Functions of Membrane Components

• Transport Proteins: Regulate the movement of substances across the membrane, maintaining homeostasis.

• Glycoproteins/Marker proteins: help the cells identify each other. Extra fact: glycoproteins on red blood cells decide a person’s blood type.

• Glycolipid: provides energy to cells, maintains stability, facilitates cellular recognition

• Cholesterol: Stabilizes membrane fluidity/flexibility, ensuring proper function across temperature variations.

Osmosis and Diffusion

- Solute: a substance dissolved in a solvent. Ex: salt, sugar

- Solvent: a substance that does the dissolving. (usually water)

- Solution: the homogeneous mixture of a solute dissolved in a solvent. Ex: salt water

- Diffusion: movement of solutes from areas of high concentration to areas of low concentration.

- Concentration gradient: exists when a solute is not at equilibrium; ex: area of high concentration vs. area of low concentration

- Passive transport: movement of particles into or out of the cell WITHOUT requiring energy. Ex: diffusion and osmosis

- Equilibrium: Equilibrium in cells refers to a state in which there is a balance between the movement of molecules into and out of the cell.

- Osmosis: movement of water from an area of high water concentration to an area of low water concentration through a semipermeable membrane

- Hypertonic solution: The solution outside that has a higher concentration of solute than the solution inside the cell. In this solution, water flows out by osmosis, into the solution outside the cell. Result: cell shrinks (plasmolysis)

- Hypotonic solution: the solute outside the cell has a lower concentration of solute than the solution inside the cell. Water moves into the cell by osmosis. Result: cell swells and bursts open (cytolysis). Plants prefer hypotonic solutions.

- Isotonic solution: the solutions inside and outside of the cell have the same concentration of solute. In this solution, water flows out and in at the same amount and rate. It doesn’t stop. Result: equilibrium, cell remains the same size

Passive transport across a membrane

- Simple diffusion: high to low concentration gradient. Simple diffusion is the process by which solutes are moved along a concentration gradient in a solution or across a semipermeable membrane.

- Facilitated diffusion: high to low concentration gradient. Facilitated diffusion is a form of facilitated transport involving the passive movement of molecules along their concentration gradient, guided by the presence of an integral/channel protein forming a channel. Channel proteins in facilitated diffusion: carrier, channel, and gated proteins

- Channel proteins in simple diffusion: none; uses hydrogen bonds.
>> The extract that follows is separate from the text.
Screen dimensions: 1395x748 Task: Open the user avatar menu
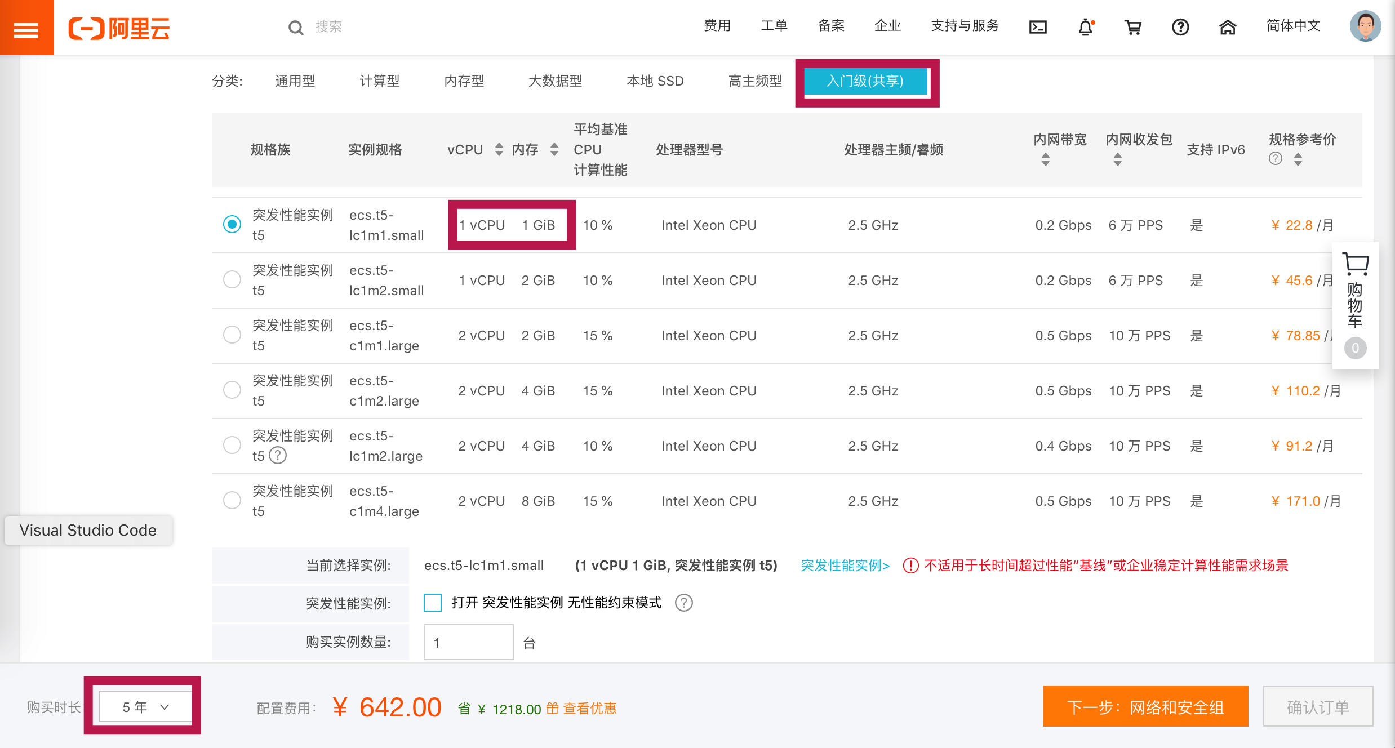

- Channel proteins in facilitated diffusion: carrier, channel, and gated proteins

Active transport across a membrane

- Active transport: Active transport is the process of transferring substances into, out of, and between cells, using energy.
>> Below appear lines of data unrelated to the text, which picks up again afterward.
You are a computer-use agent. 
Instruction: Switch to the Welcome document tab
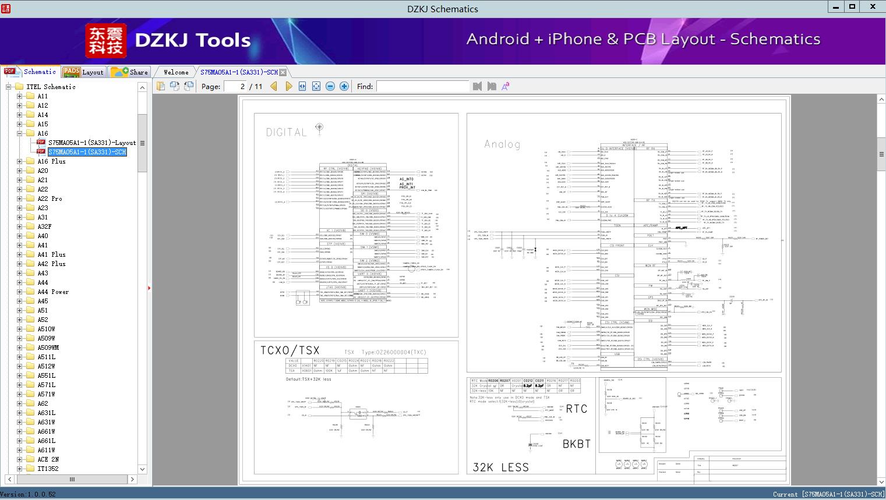click(175, 72)
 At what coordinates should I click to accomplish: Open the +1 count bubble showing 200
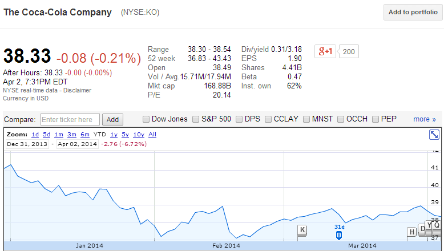[x=349, y=51]
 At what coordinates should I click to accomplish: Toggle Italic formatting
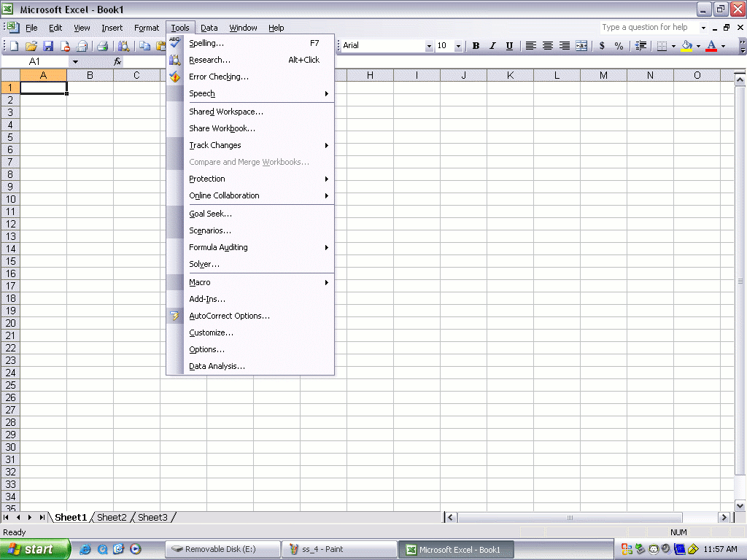coord(492,46)
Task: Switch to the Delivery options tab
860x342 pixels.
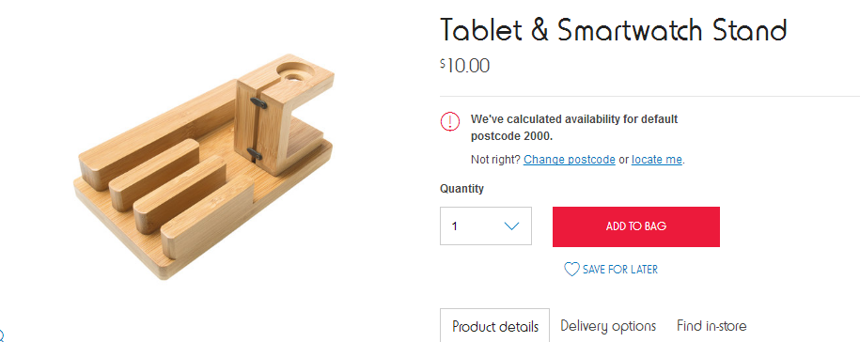Action: (608, 326)

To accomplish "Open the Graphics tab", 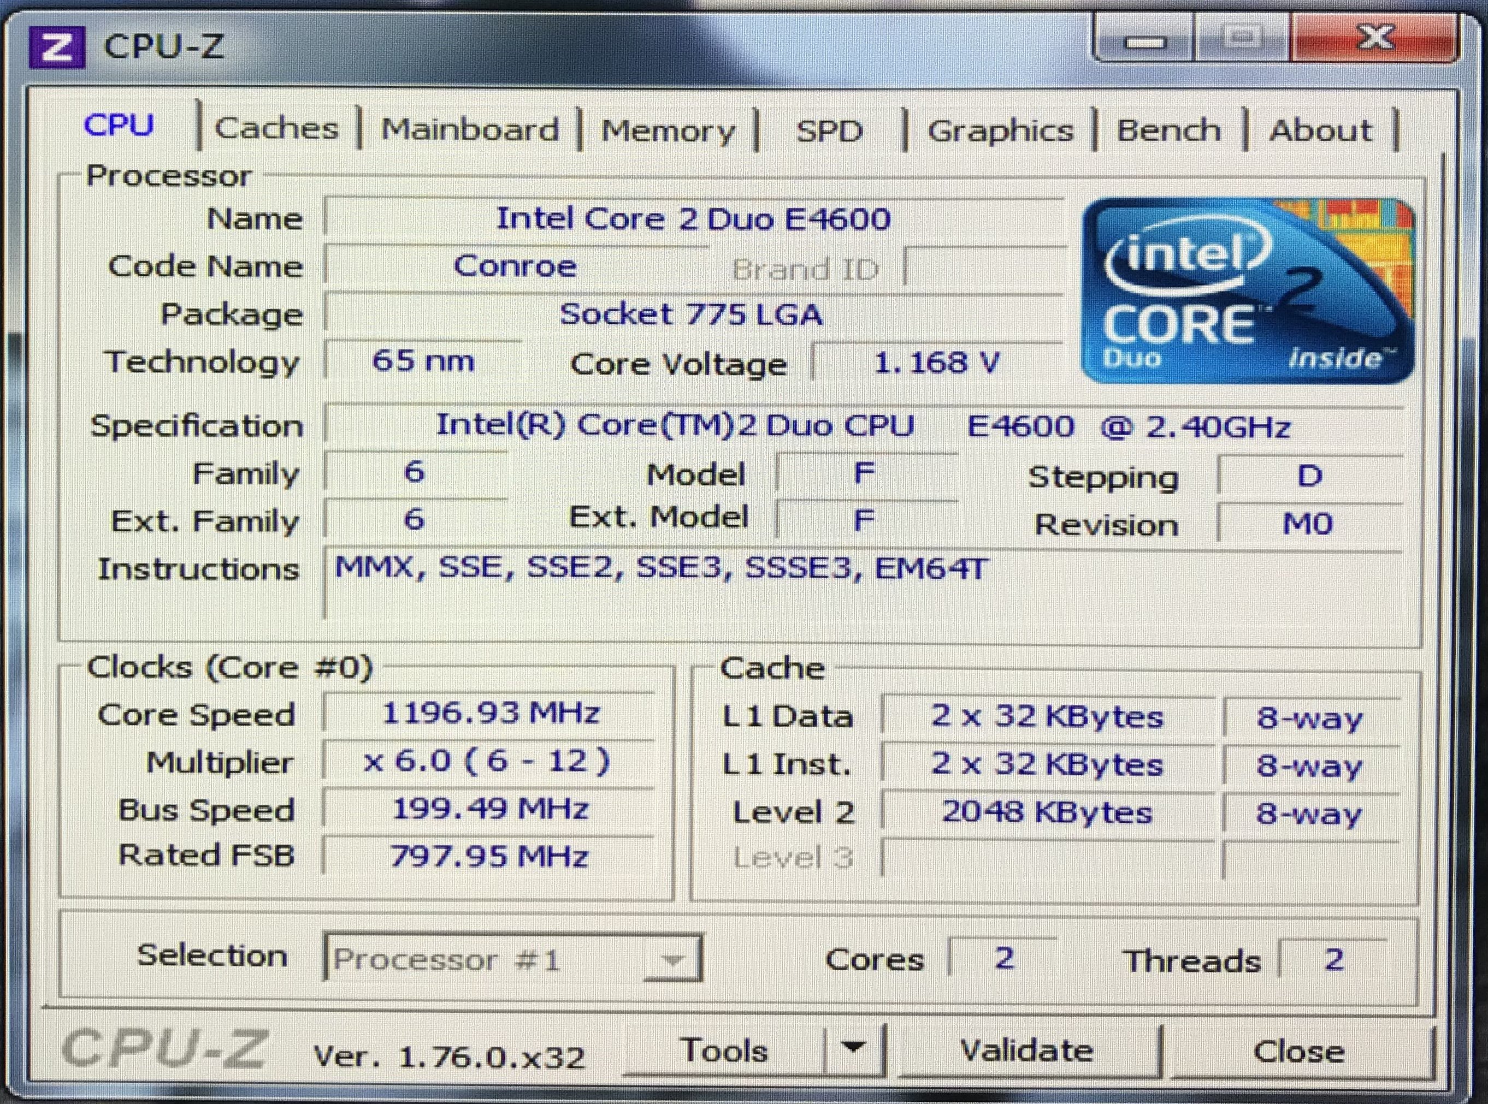I will click(1000, 130).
- Energy from ATP: used for transport. Active transport is most commonly accomplished by a transport protein that undergoes a change in shape when it binds with the cell’s “fuel,” a molecule called adenosine triphosphate (ATP).

- Concentration gradient: low to high

- Sodium potassium pump proteins: It is this gradient that allows our nerve cells to fire, creating muscle contractions, sensations, and even thoughts. Even our heart muscle relies upon these ion gradients to contract.

- Exocytosis (export from cell in vesicle): Exocytosis describes the process of vesicles fusing with the plasma membrane and releasing their contents to the outside of the cell. Exocytosis occurs when a cell produces substances for export, such as a protein, or when the cell is getting rid of a waste product or a toxin. Newly made membrane proteins and membrane lipids are moved on top of the plasma membrane by exocytosis.

- Endocytosis: In endocytosis, the cell uses proteins in its membrane to fold the membrane into the shape of a pocket. This pocket forms around the contents to be taken into the cell. The pocket grows until it is pinched off, re-forming the cell membrane around it and trapping the pocket and its contents inside the cell. These membrane pockets, which carry materials inside of or between cells, are called “vesicles.”